**YOUR OBJECTIVE**: Please reproduce each line of the data below as it stands.

**DATA**:
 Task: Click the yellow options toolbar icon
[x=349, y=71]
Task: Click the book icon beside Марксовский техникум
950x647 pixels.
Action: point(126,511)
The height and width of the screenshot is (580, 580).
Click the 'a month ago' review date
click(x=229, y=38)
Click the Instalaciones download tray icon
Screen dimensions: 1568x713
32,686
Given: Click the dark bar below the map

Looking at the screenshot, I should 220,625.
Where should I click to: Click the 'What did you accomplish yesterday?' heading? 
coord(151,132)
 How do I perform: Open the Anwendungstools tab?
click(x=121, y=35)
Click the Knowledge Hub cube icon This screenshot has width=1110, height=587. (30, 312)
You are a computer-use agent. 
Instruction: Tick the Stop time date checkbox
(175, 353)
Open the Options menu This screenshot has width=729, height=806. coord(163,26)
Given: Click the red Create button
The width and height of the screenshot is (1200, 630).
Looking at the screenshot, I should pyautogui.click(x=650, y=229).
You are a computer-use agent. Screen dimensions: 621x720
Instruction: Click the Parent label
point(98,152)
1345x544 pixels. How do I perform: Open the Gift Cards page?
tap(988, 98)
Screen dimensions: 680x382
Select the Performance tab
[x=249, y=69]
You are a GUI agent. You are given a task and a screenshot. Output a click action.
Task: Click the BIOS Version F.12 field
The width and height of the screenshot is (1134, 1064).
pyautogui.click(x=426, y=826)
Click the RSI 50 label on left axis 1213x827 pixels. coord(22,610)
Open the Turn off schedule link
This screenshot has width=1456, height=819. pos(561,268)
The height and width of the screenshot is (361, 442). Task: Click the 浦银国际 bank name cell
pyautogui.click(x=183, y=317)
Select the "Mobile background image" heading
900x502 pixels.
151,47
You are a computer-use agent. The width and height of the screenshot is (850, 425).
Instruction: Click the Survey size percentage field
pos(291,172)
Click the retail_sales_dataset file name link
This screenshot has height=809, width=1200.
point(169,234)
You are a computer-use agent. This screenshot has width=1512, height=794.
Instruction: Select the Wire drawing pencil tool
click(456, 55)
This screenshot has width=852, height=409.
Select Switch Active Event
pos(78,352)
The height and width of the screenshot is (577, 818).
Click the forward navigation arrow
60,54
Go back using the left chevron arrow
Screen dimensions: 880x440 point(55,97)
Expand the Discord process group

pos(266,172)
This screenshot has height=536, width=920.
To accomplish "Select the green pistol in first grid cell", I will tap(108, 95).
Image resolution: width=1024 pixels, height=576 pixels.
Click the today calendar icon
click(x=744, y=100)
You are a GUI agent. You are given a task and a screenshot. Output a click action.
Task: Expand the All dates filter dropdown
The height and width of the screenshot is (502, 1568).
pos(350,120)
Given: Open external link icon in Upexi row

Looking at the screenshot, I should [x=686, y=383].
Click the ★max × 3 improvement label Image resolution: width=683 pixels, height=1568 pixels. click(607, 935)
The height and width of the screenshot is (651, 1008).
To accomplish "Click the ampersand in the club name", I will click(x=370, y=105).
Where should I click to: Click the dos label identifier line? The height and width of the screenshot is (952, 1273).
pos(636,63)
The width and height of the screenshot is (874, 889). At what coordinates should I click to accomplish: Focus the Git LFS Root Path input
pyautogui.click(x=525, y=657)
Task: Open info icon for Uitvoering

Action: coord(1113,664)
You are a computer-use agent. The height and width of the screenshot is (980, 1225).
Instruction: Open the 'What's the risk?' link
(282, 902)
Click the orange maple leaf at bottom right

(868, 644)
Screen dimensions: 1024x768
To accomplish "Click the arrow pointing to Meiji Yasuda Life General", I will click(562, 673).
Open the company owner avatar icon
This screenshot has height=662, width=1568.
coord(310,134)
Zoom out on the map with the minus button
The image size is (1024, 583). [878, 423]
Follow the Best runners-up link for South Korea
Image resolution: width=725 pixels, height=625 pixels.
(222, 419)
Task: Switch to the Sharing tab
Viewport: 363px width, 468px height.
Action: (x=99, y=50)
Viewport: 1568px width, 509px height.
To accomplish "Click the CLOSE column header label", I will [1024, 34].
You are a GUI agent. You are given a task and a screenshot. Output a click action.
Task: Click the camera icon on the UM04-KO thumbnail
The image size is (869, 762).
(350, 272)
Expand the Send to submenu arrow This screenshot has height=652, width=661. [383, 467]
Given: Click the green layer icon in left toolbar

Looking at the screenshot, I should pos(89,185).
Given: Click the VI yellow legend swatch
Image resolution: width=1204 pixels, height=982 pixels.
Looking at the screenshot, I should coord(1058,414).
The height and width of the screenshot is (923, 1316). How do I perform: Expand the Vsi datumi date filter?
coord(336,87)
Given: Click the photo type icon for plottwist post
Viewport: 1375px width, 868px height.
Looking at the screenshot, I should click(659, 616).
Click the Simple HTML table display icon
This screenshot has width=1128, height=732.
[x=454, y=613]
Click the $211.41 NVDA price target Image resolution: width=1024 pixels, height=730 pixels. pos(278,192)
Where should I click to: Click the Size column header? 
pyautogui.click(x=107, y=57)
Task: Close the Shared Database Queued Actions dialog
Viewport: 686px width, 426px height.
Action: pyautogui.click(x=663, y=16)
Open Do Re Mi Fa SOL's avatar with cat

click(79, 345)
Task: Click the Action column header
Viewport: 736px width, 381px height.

**WRITTEN RESPONSE**:
 Task: Click the yellow options toolbar icon
[x=349, y=71]
Task: Click the book icon beside Марксовский техникум
950x647 pixels.
Action: point(126,511)
The height and width of the screenshot is (580, 580).
Click the 'a month ago' review date
click(x=229, y=38)
Click the Instalaciones download tray icon
Screen dimensions: 1568x713
32,686
Given: Click the dark bar below the map

Looking at the screenshot, I should 220,625.
Where should I click to: Click the 'What did you accomplish yesterday?' heading? 
coord(151,132)
 How do I perform: Open the Anwendungstools tab?
click(x=121, y=35)
Click the Knowledge Hub cube icon This screenshot has width=1110, height=587. (30, 312)
You are a computer-use agent. 
Instruction: Tick the Stop time date checkbox
(175, 353)
Open the Options menu This screenshot has width=729, height=806. coord(163,26)
Given: Click the red Create button
The width and height of the screenshot is (1200, 630).
Looking at the screenshot, I should pyautogui.click(x=650, y=229).
You are a computer-use agent. Screen dimensions: 621x720
Instruction: Click the Parent label
point(98,152)
1345x544 pixels. How do I perform: Open the Gift Cards page?
tap(988, 98)
Screen dimensions: 680x382
Select the Performance tab
[x=249, y=69]
You are a GUI agent. You are given a task and a screenshot. Output a click action.
Task: Click the BIOS Version F.12 field
The width and height of the screenshot is (1134, 1064).
pyautogui.click(x=426, y=826)
Click the RSI 50 label on left axis 1213x827 pixels. coord(22,610)
Open the Turn off schedule link
This screenshot has width=1456, height=819. pos(561,268)
The height and width of the screenshot is (361, 442). Task: Click the 浦银国际 bank name cell
pyautogui.click(x=183, y=317)
Select the "Mobile background image" heading
900x502 pixels.
151,47
You are a computer-use agent. The width and height of the screenshot is (850, 425).
Instruction: Click the Survey size percentage field
pos(291,172)
Click the retail_sales_dataset file name link
This screenshot has height=809, width=1200.
point(169,234)
You are a computer-use agent. This screenshot has width=1512, height=794.
Instruction: Select the Wire drawing pencil tool
click(456, 55)
This screenshot has width=852, height=409.
Select Switch Active Event
pos(78,352)
The height and width of the screenshot is (577, 818).
Click the forward navigation arrow
60,54
Go back using the left chevron arrow
Screen dimensions: 880x440 point(55,97)
Expand the Discord process group

pos(266,172)
This screenshot has height=536, width=920.
To accomplish "Select the green pistol in first grid cell", I will tap(108, 95).
Image resolution: width=1024 pixels, height=576 pixels.
Click the today calendar icon
click(x=744, y=100)
You are a GUI agent. You are given a task and a screenshot. Output a click action.
Task: Expand the All dates filter dropdown
The height and width of the screenshot is (502, 1568).
pos(350,120)
Given: Open external link icon in Upexi row

Looking at the screenshot, I should [x=686, y=383].
Click the ★max × 3 improvement label Image resolution: width=683 pixels, height=1568 pixels. click(607, 935)
The height and width of the screenshot is (651, 1008).
To accomplish "Click the ampersand in the club name", I will click(x=370, y=105).
Where should I click to: Click the dos label identifier line? The height and width of the screenshot is (952, 1273).
pos(636,63)
The width and height of the screenshot is (874, 889). At what coordinates should I click to accomplish: Focus the Git LFS Root Path input
pyautogui.click(x=525, y=657)
Task: Open info icon for Uitvoering

Action: coord(1113,664)
You are a computer-use agent. The height and width of the screenshot is (980, 1225).
Instruction: Open the 'What's the risk?' link
(282, 902)
Click the orange maple leaf at bottom right

(868, 644)
Screen dimensions: 1024x768
To accomplish "Click the arrow pointing to Meiji Yasuda Life General", I will click(562, 673).
Open the company owner avatar icon
This screenshot has height=662, width=1568.
coord(310,134)
Zoom out on the map with the minus button
The image size is (1024, 583). [878, 423]
Follow the Best runners-up link for South Korea
Image resolution: width=725 pixels, height=625 pixels.
(222, 419)
Task: Switch to the Sharing tab
Viewport: 363px width, 468px height.
Action: (x=99, y=50)
Viewport: 1568px width, 509px height.
To accomplish "Click the CLOSE column header label", I will [1024, 34].
You are a GUI agent. You are given a task and a screenshot. Output a click action.
Task: Click the camera icon on the UM04-KO thumbnail
The image size is (869, 762).
(350, 272)
Expand the Send to submenu arrow This screenshot has height=652, width=661. [383, 467]
Given: Click the green layer icon in left toolbar

Looking at the screenshot, I should pos(89,185).
Given: Click the VI yellow legend swatch
Image resolution: width=1204 pixels, height=982 pixels.
Looking at the screenshot, I should coord(1058,414).
The height and width of the screenshot is (923, 1316). How do I perform: Expand the Vsi datumi date filter?
coord(336,87)
Given: Click the photo type icon for plottwist post
Viewport: 1375px width, 868px height.
Looking at the screenshot, I should click(659, 616).
Click the Simple HTML table display icon
This screenshot has width=1128, height=732.
[x=454, y=613]
Click the $211.41 NVDA price target Image resolution: width=1024 pixels, height=730 pixels. pos(278,192)
Where should I click to: Click the Size column header? 
pyautogui.click(x=107, y=57)
Task: Close the Shared Database Queued Actions dialog
Viewport: 686px width, 426px height.
Action: pyautogui.click(x=663, y=16)
Open Do Re Mi Fa SOL's avatar with cat

click(79, 345)
Task: Click the Action column header
Viewport: 736px width, 381px height.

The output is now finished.